Ortografices
Dia desses, encontrei ali perto do Café Blumenau, o ex-colega colunista do Santa Gervásio Tessaleno Luz. Levava a tiracolo alguns exemplares do seu último livro e já foi perguntando se trazia uma caneta (não tenho o hábito), para me presentear com um exemplar. Ainda não tive tempo de ler "Últimas do Barão de Itapuí", certamente uma deliciosa coleção de crônicas reunidas pelo professor em seus 52 anos observando gentes.
O Tessaleno é também uma dessas velhas e atentas onças das redações barulhentas. Com mais um amigo à mesa, pedimos uma caneta à moça do café. Depois da dedicatória e amenidades, não deu outra. Malhamos a "atual conjuntura" e tudo isso que está aí". Dali, fomos aos velhos e saudosos mestres de português, tão decisivos em nossas quedas literárias. Os caras nos legaram a curiosidade, o encanto pela mecânica da língua e o prazer em elaborar textos bem construídos. Eu sei, são manjadas reminiscências, no entanto revivê-los, inclusive seus gestos e tiques, é sempre uma fantástica e insubstituível máquina do tempo.

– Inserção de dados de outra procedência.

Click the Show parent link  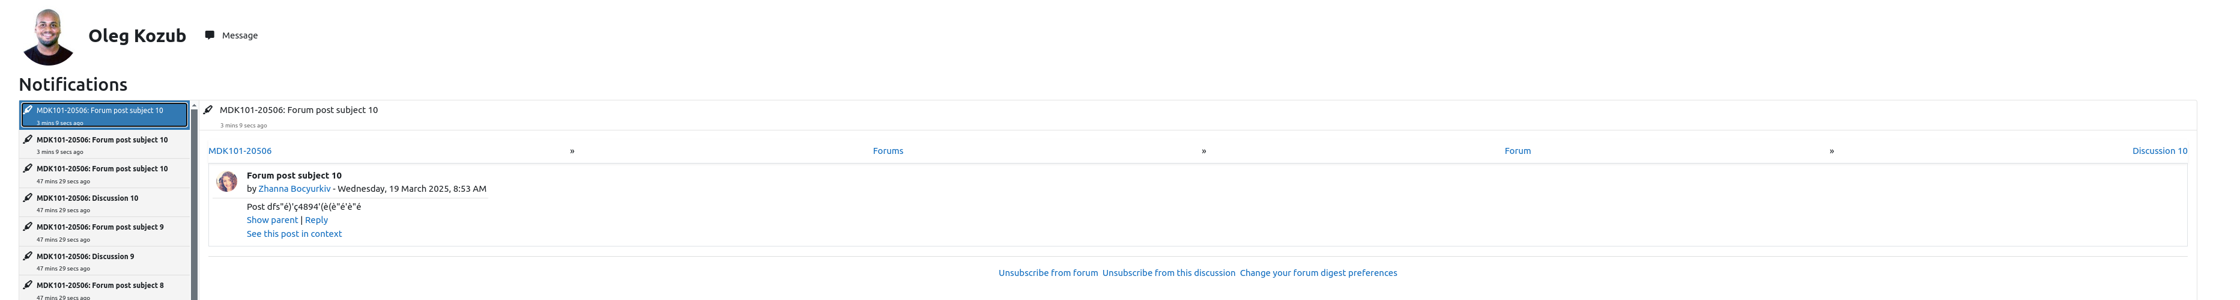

Gervásio pousou a xícara e despediu-se apressado, não sem antes lançar praga aos imbecis responsáveis pela última, desnecessária e maldita reforma ortográfica. E avisou, levantando o indicador: As crônicas em "Últimas do Barão de Itapuí", ainda escritas sobre a regência da ortografia da ortografia anterior, fiz questão que permanecessem com a acentuação original, viu!". Legal essa do Gervásio. Achei um elegante protesto contra os inúteis acadêmicos, lusófonos, aos quais deram poderes para praticar um desmando de tal calibre.
De volta ao escritório, abri o arquivo do "acordo" pela enésima vez, só pra confirmar minha irritação com esse bando de desocupados, signatários do disparate. De novo: por que extraíram sem um bom argumento o acento agudo da terceira pessoa do singular do verbo parar (para), tornando sua grafia idêntica à da preposição? Por que fulminaram os acentos de grupos de palavras onde coabitam voo, ideia e feiúra? Nas regras com os hífens, então, cometeram insana distorção. Foi só para sacanear as turmas dos concursos públicos e do Enem?
E o que a sábia comissão teve contra o trema, esse útil e imprescindível diferencial? O caro e paciente leitor sabe como se define a pessoa que fala cinco idiomas? É o qüinqüelíngue. Em favor da pronúncia, não seria mais confortável grafar quinquelíngue? Ah... entendi! A maçaroca toda foi criada para que haja uma ortografia unificada em todos os países de língua oficial portuguesa. Pra quê? Para eu ler o jornal sem me atrapalhar se um dia for ao Timor-Leste?